▸ Jobs
• A. Answer each question from the NSight Systems profiling guide, marking your answers (i), (ii), (iii) to match.
(i) What file name does the guide give for saving the C++ code?
(ii) What value is N defined as for the matrix size?
(iii) What thread block dimensions are used when the kernel is launched?
• B. Please write what follows in the NSight Systems profiling guide, continuing after its last sentence.

▸ Document
Profiling a CUDA kernel written in C++ using NSight Systems#

NSight Systems can be used to profile CUDA code.

The following C++ code adds two matrices and writes the result into a new matrix. This code can be saved in a file named matrix_add.cu.

#include <iostream>
#include <cuda_runtime.h>

#define N 10240  // Matrix size N x N

__global__ void matrixAdd(const float* A, const float* B, float* C, int width) {
    int row = blockIdx.y * blockDim.y + threadIdx.y;
    int col = blockIdx.x * blockDim.x + threadIdx.x;
    if (row < width && col < width) {
        int idx = row * width + col;
        C[idx] = A[idx] + B[idx];
    }
}

void checkCuda(cudaError_t result, const char *msg) {
    if (result != cudaSuccess) {
        std::cerr << "CUDA Error: " << msg << ": " << cudaGetErrorString(result) << std::endl;
        exit(EXIT_FAILURE);
    }
}

int main() {
    size_t size = N * N * sizeof(float);

    // Allocate host memory
    float* h_A = new float[N * N];
    float* h_B = new float[N * N];
    float* h_C = new float[N * N];

    // Initialize input matrices
    for (int i = 0; i < N * N; ++i) {
        h_A[i] = 1.0f;
        h_B[i] = 2.0f;
    }

    // Allocate device memory
    float *d_A, *d_B, *d_C;
    checkCuda(cudaMalloc((void**)&d_A, size), "cudaMalloc A");
    checkCuda(cudaMalloc((void**)&d_B, size), "cudaMalloc B");
    checkCuda(cudaMalloc((void**)&d_C, size), "cudaMalloc C");

    // Copy data from host to device
    checkCuda(cudaMemcpy(d_A, h_A, size, cudaMemcpyHostToDevice), "cudaMemcpy A");
    checkCuda(cudaMemcpy(d_B, h_B, size, cudaMemcpyHostToDevice), "cudaMemcpy B");

    // Launch kernel
    dim3 threadsPerBlock(16, 16);
    dim3 blocksPerGrid((N + threadsPerBlock.x - 1) / threadsPerBlock.x,
                       (N + threadsPerBlock.y - 1) / threadsPerBlock.y);

    matrixAdd<<<blocksPerGrid, threadsPerBlock>>>(d_A, d_B, d_C, N);
    checkCuda(cudaDeviceSynchronize(), "Kernel execution");

    // Copy result back to host
    checkCuda(cudaMemcpy(h_C, d_C, size, cudaMemcpyDeviceToHost), "cudaMemcpy C");

    std::cout << "Matrix addition complete. Sample: C[0] = " << h_C[0] << std::endl;

    // Cleanup
    delete[] h_A;
    delete[] h_B;
    delete[] h_C;
    cudaFree(d_A);
    cudaFree(d_B);
    cudaFree(d_C);

    return 0;
}

The following SLURM job script compiles matrix_add.cu, runs the NSight Systems profiler, and collects performance data. This script can be saved in a file named matrix_add.slurm.

▸ Data extract
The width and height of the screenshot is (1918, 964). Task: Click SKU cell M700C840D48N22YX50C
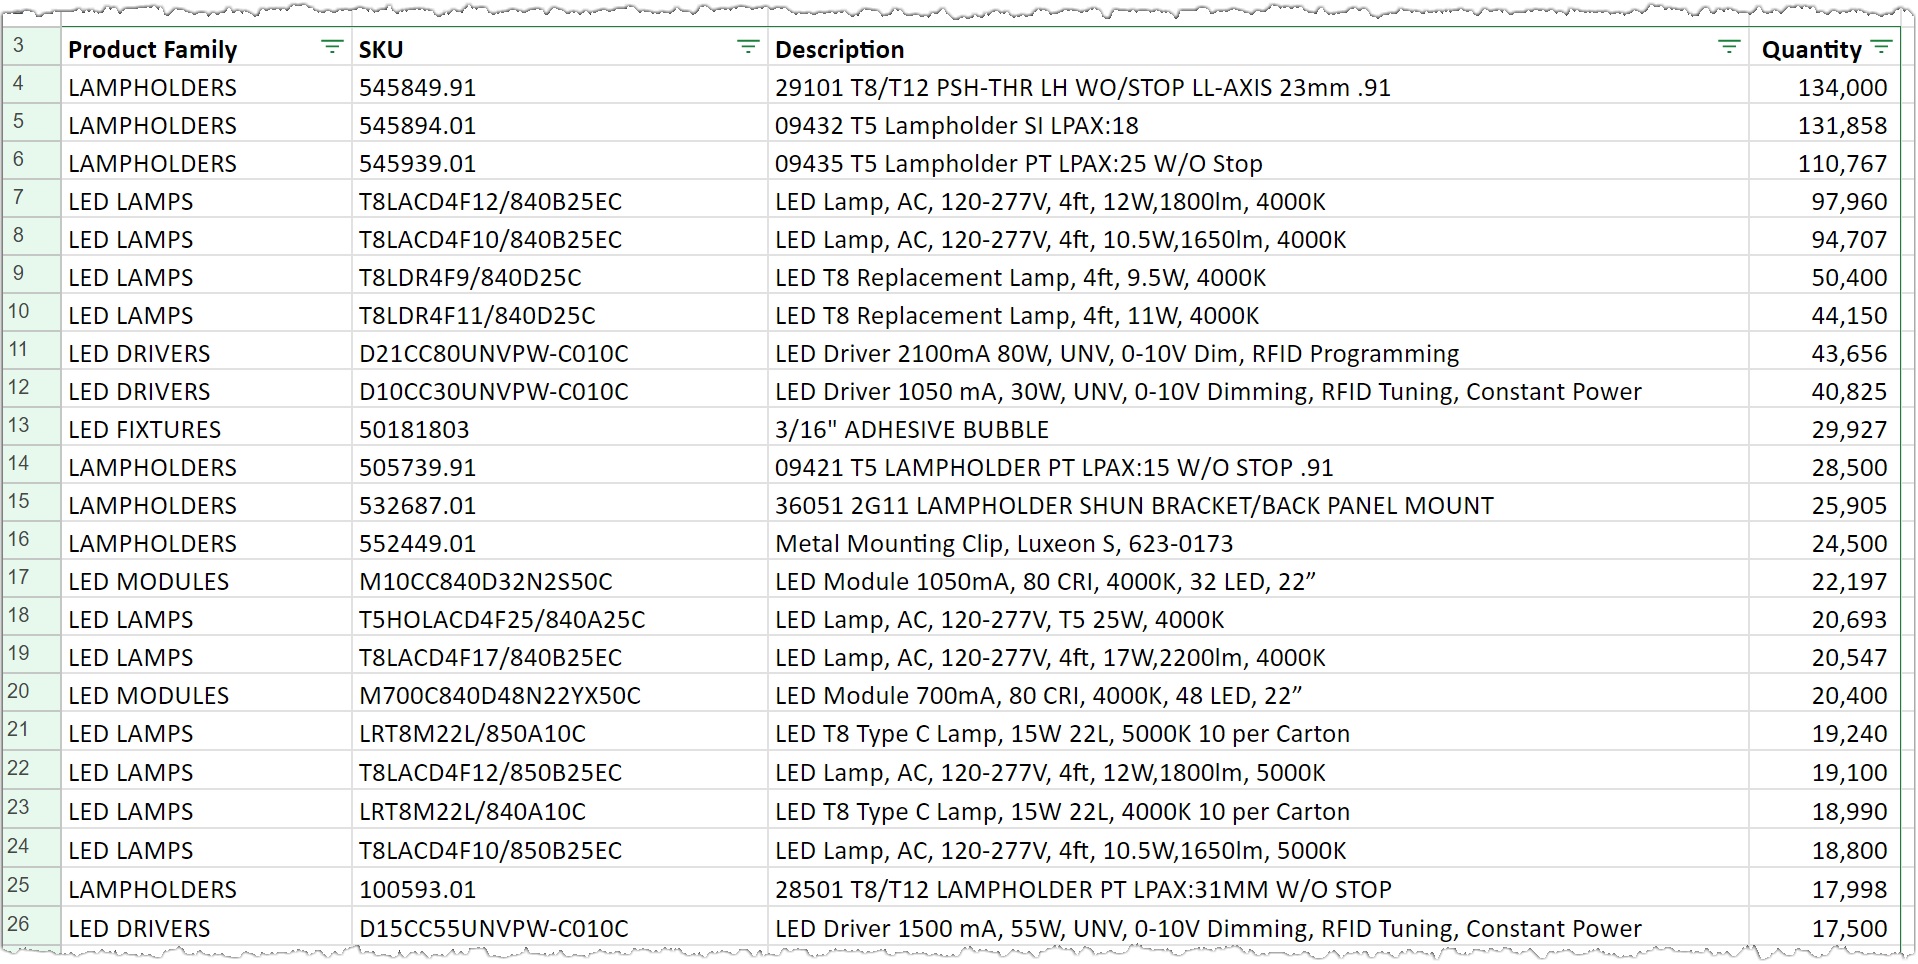coord(499,696)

▸ Answers for the tasks
• A.
(i) matrix_add.cu
(ii) 10240
(iii) 16 by 16

• B.
#!/bin/bash -l
#SBATCH --time=00:10:00
#SBATCH --gres=gpu:1
#SBATCH --constraint=v100
module load nvidia-sdk
nvcc -o matrix_add matrix_add.cu
nsys profile -o profile.${SLURM_JOBID} matrix_add

The following steps show how to submit matrix_add.slurm on Ibex:

ssh glogin.ibex.kaust.edu.sa
sbatch matrix_add.slurm

The output of the profiler is recorded in a file named profile.<SLURM_JOBID>.nsys-rep. This file can be copied to a local machine and examined. The following command can be used to find out the version of the NSight Systems:

nsys --version

The same version of the NSight Systems can be downloaded from here to run on the local machine.

The following trace of execution shows the GPU device (V100) and a couple of CPU threads. The two input matrices are prepared on the CPU and then copied to the device. This region is shown as green. The CUDA kernel for matrix addition runs afterwards and this duration is displayed in blue color. After the kernel finishes, the resultant matrix is copied to the host. This region is shown as red. In conclusion, the device must be kept busy with computations displayed as blue. Having copy operations or empty areas in this trace means low utilization of the device.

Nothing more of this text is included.